* Brief: I need the lines from the one containing "Instruction: Click the" through the last line of the entries retyped exactly, with no pictures among them.

* Screenshot grounding data:
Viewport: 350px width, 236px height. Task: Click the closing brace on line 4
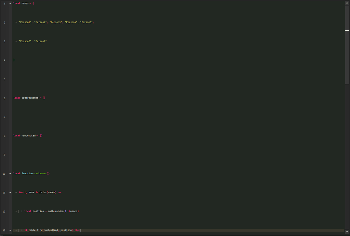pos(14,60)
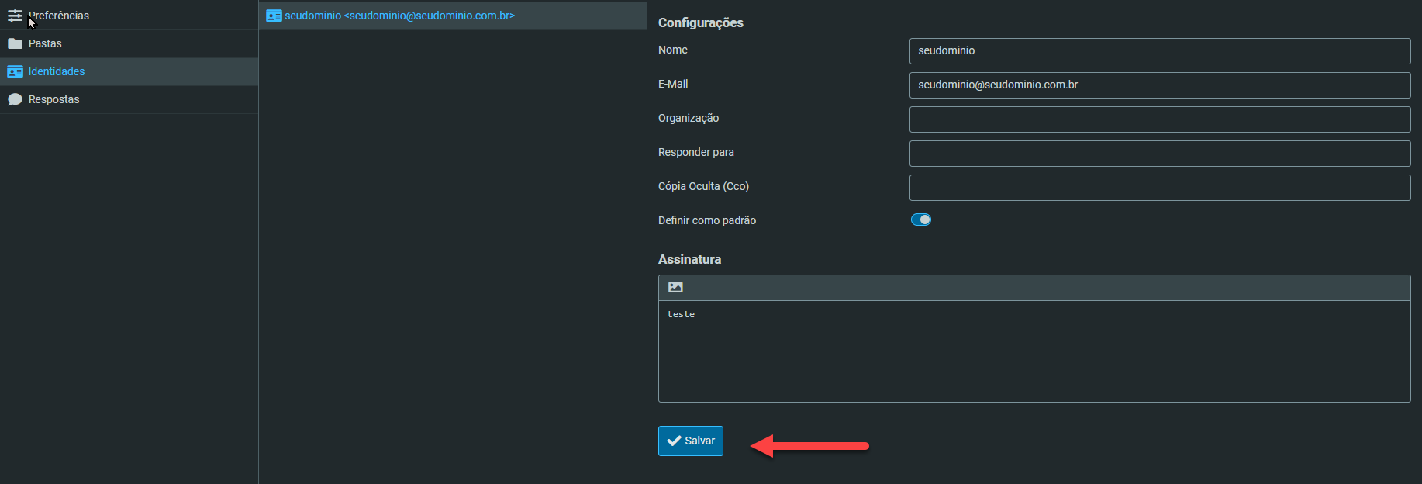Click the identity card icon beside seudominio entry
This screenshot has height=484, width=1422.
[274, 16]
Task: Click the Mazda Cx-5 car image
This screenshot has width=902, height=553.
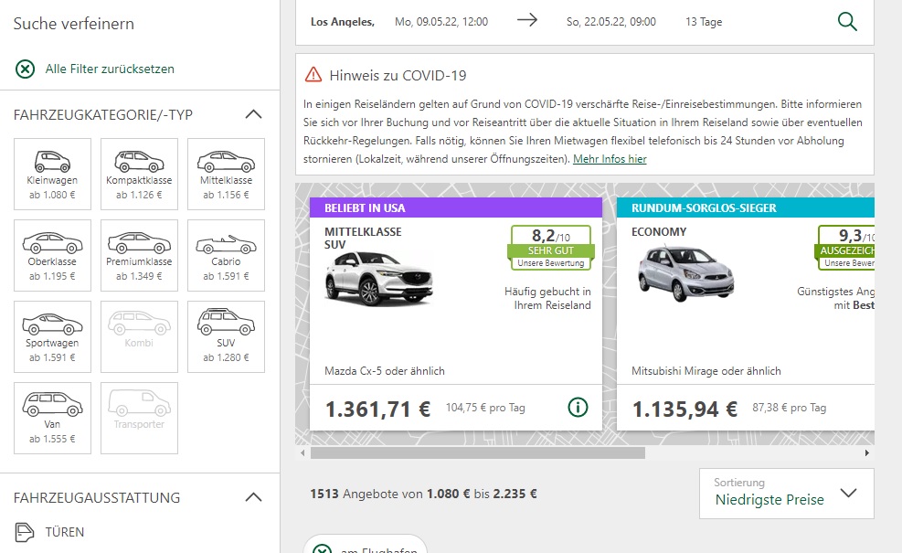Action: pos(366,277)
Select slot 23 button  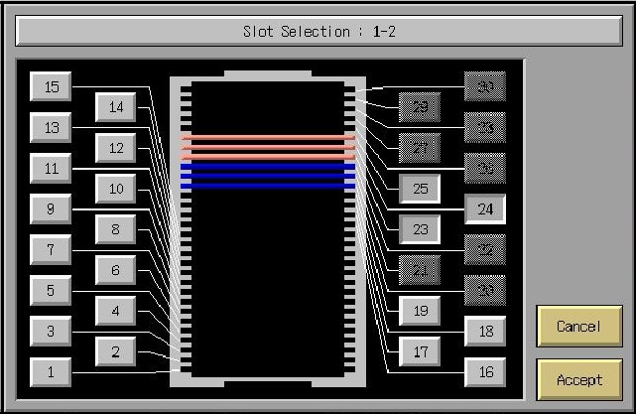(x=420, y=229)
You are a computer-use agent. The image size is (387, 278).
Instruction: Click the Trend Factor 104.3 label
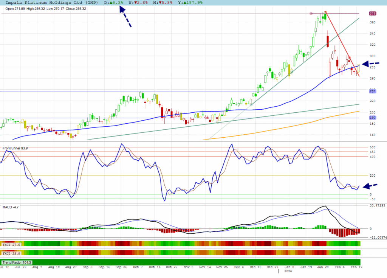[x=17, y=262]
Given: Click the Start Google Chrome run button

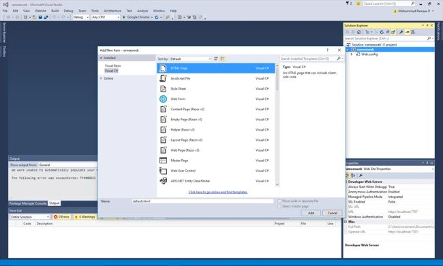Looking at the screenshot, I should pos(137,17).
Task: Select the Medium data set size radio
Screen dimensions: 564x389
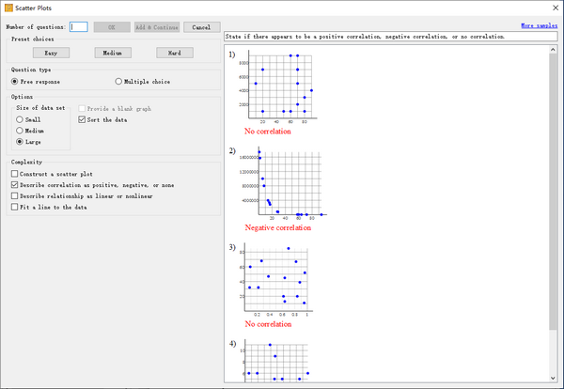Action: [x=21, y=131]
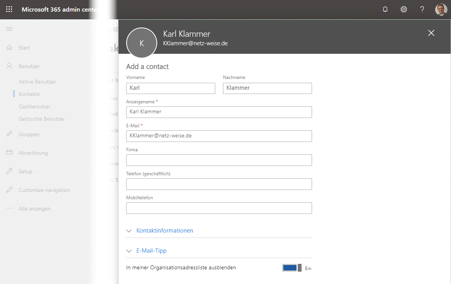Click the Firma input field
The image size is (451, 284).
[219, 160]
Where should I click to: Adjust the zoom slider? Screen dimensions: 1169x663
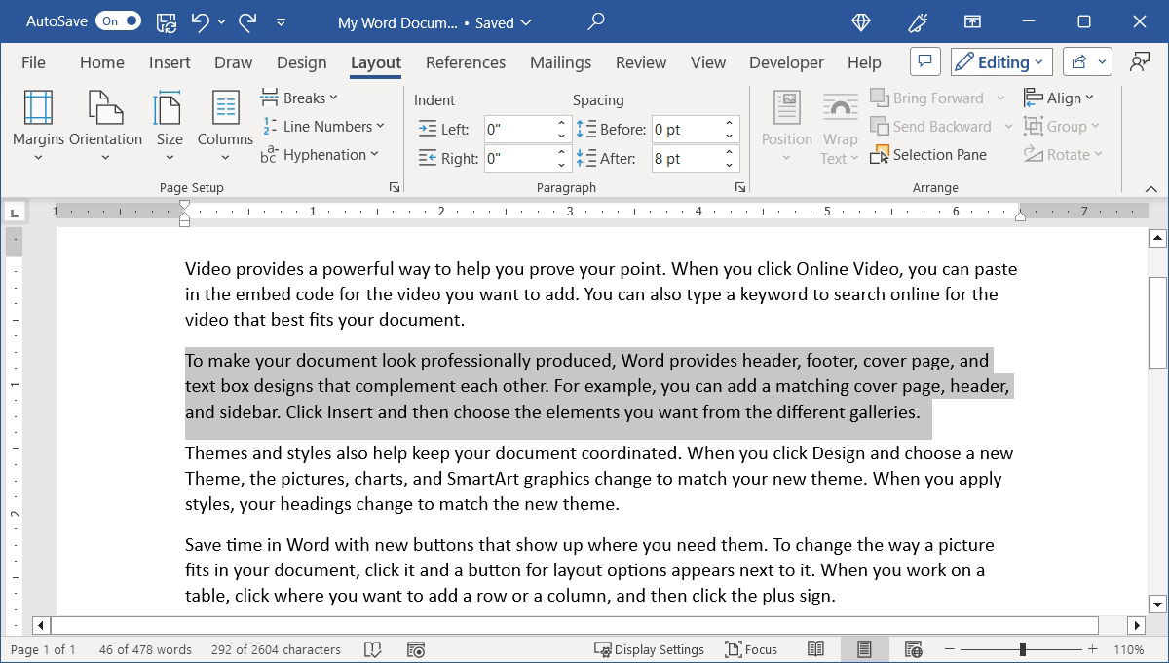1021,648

* Answer section:
Instruction: Click the Trend Factor 104.3 label
[x=17, y=262]
Given: Click the Start Google Chrome run button

Looking at the screenshot, I should pos(137,17).
Task: Select the Medium data set size radio
Screen dimensions: 564x389
Action: [x=21, y=131]
Click the Firma input field
The image size is (451, 284).
[219, 160]
Where should I click to: Adjust the zoom slider? Screen dimensions: 1169x663
1021,648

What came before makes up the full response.